START Records shown

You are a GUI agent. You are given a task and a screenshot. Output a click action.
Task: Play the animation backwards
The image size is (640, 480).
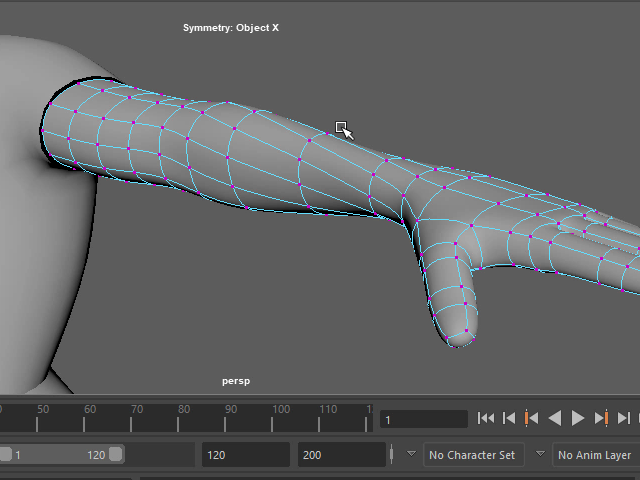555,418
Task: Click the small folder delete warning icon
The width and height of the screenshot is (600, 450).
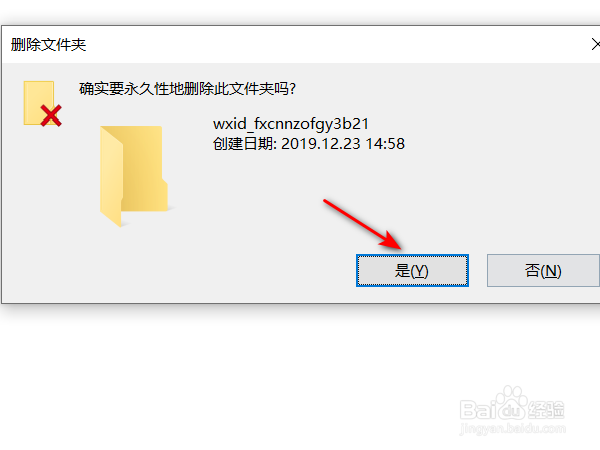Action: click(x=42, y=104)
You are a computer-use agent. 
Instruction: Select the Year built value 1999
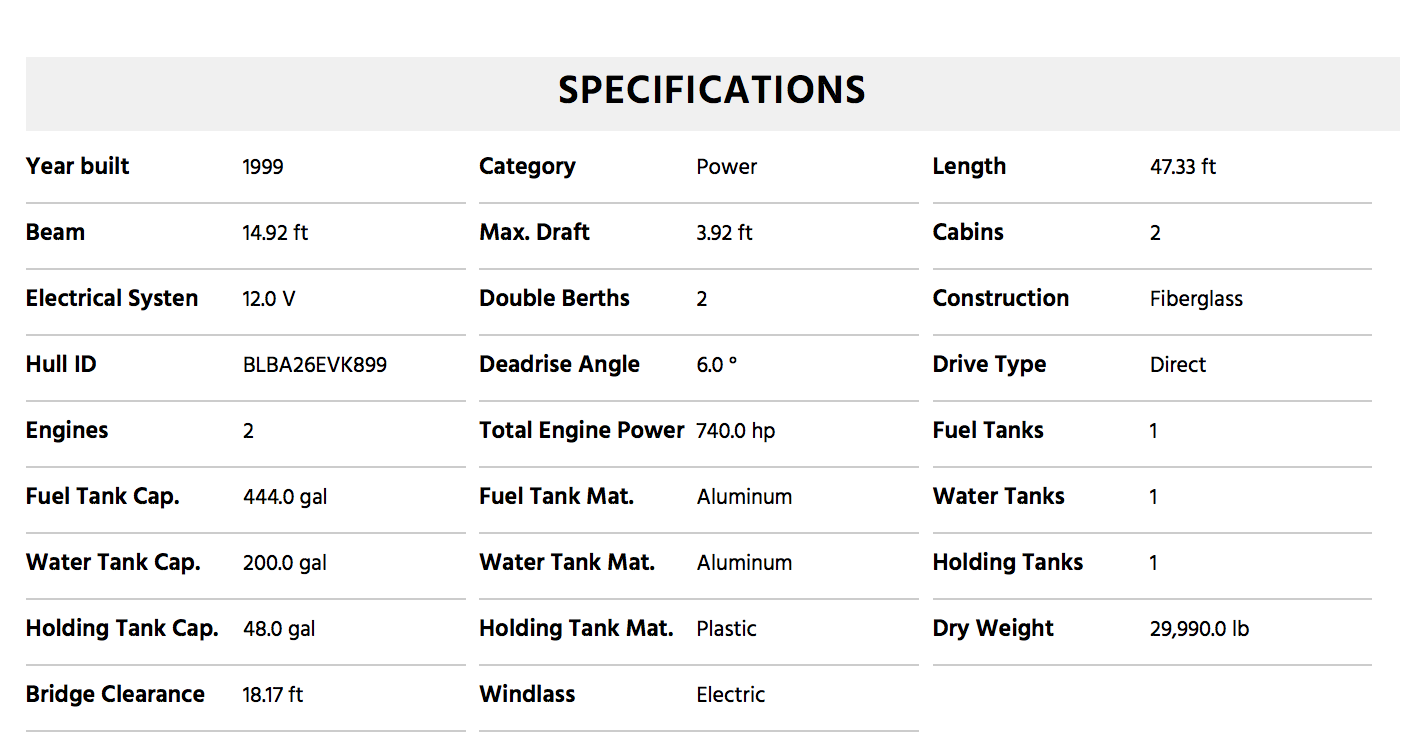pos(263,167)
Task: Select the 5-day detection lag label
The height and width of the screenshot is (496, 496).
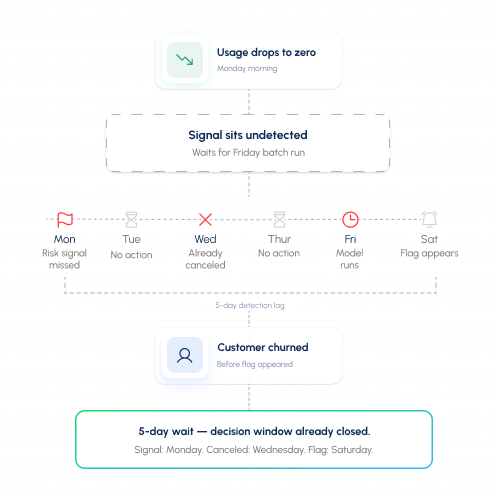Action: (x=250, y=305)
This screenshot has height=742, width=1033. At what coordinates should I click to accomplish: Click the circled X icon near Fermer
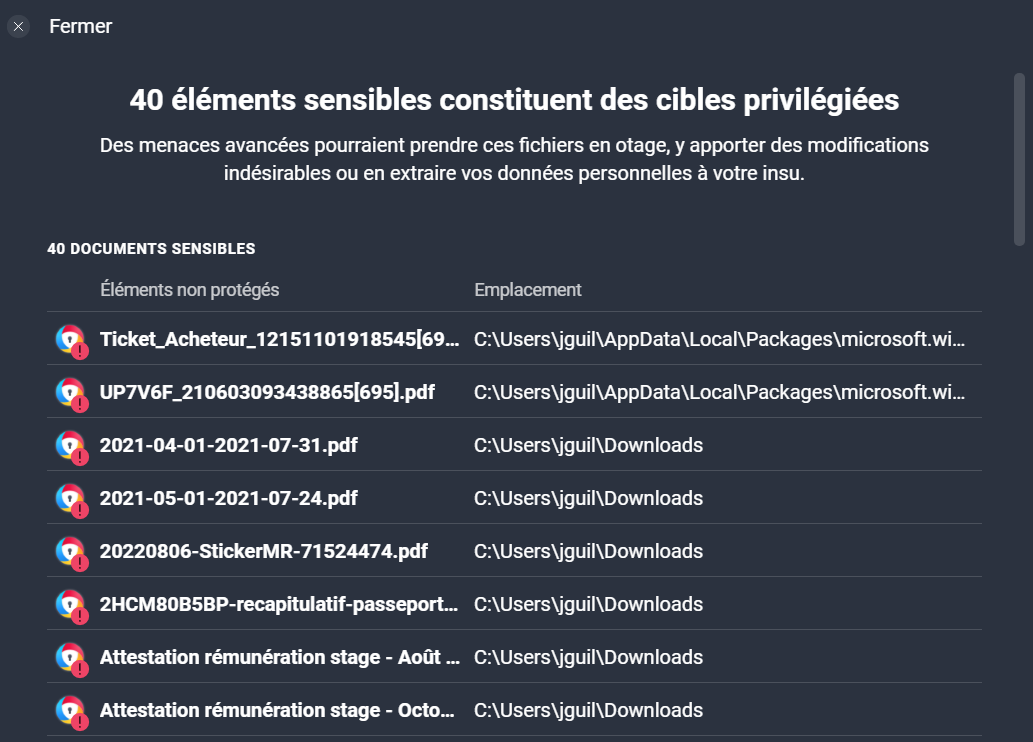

END Records shown
START Records shown

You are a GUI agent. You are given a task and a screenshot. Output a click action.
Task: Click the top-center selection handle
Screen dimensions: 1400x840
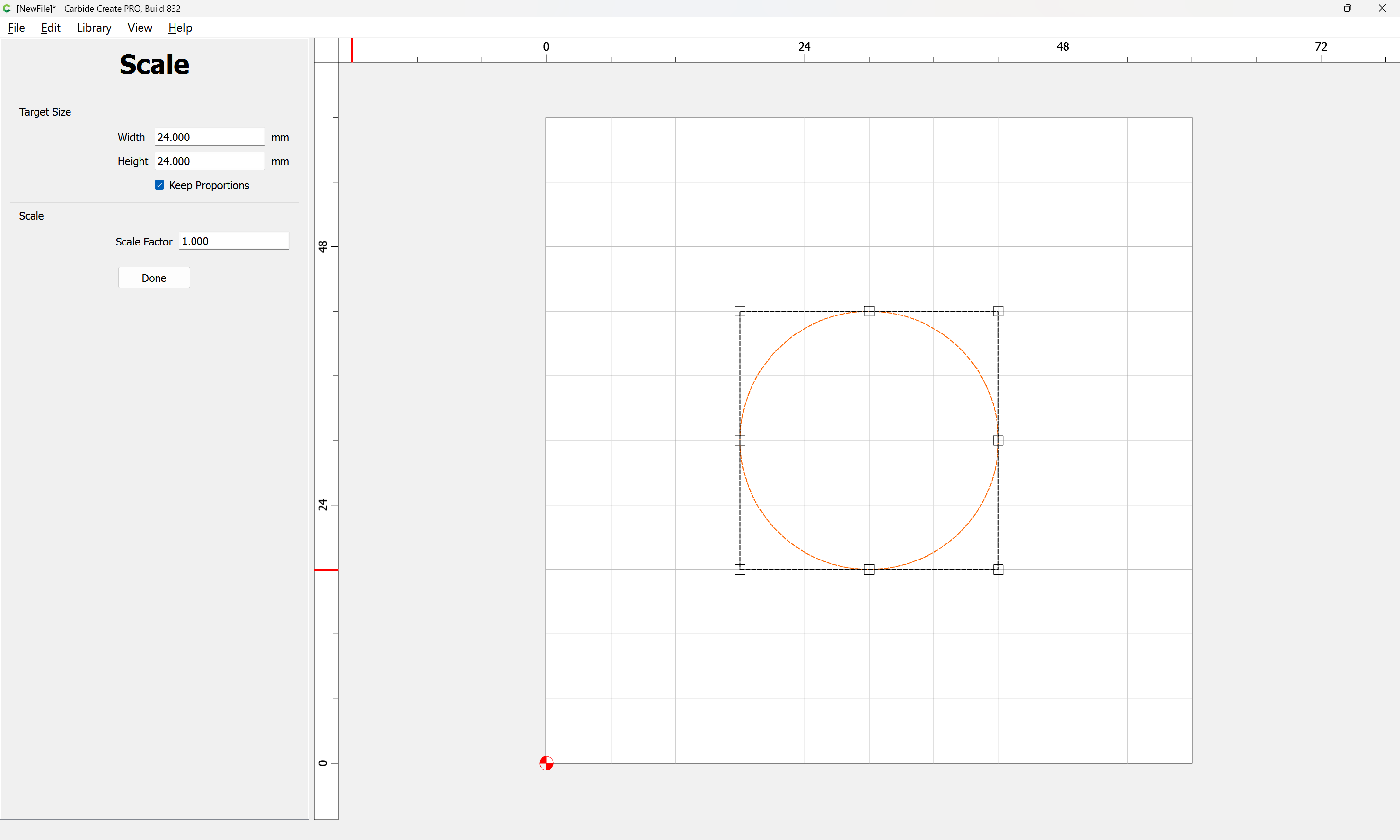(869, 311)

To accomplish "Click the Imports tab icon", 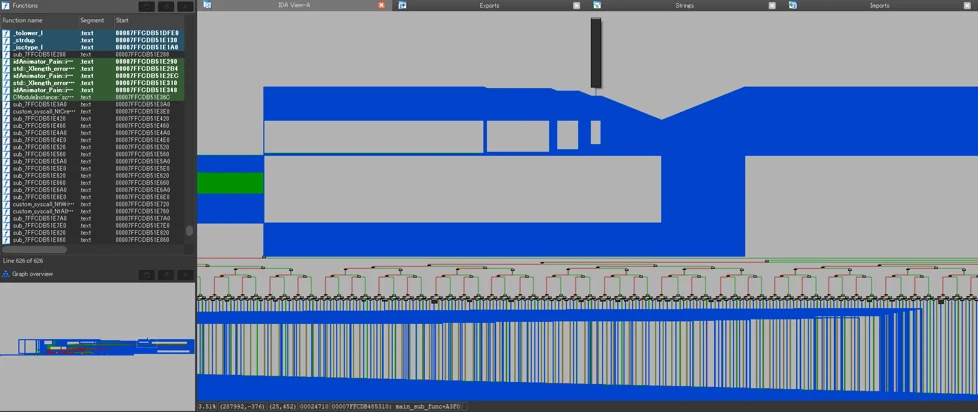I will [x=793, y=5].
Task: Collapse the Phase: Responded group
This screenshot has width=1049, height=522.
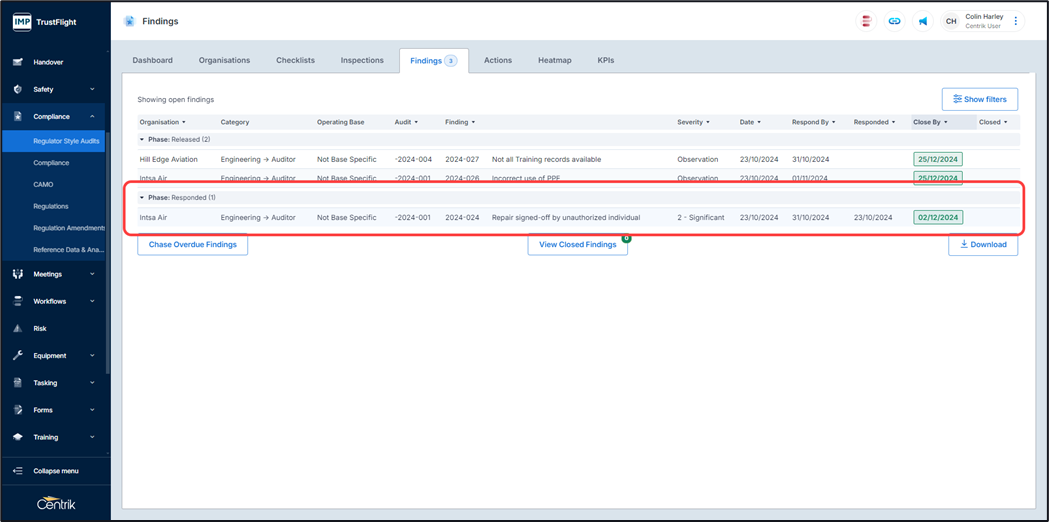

END Records shown

From the material above, extract the lines starting with the one that contains "Task: Select the 5-day detection lag label" and ending with the one that contains "This screenshot has height=742, width=1033.", both included, and reproduce them verbatim. Omit the pictures.

Task: Select the 5-day detection lag label
The height and width of the screenshot is (496, 496).
Action: (x=250, y=305)
This screenshot has height=742, width=1033. At what coordinates should I click to accomplish: Click the circled X icon near Fermer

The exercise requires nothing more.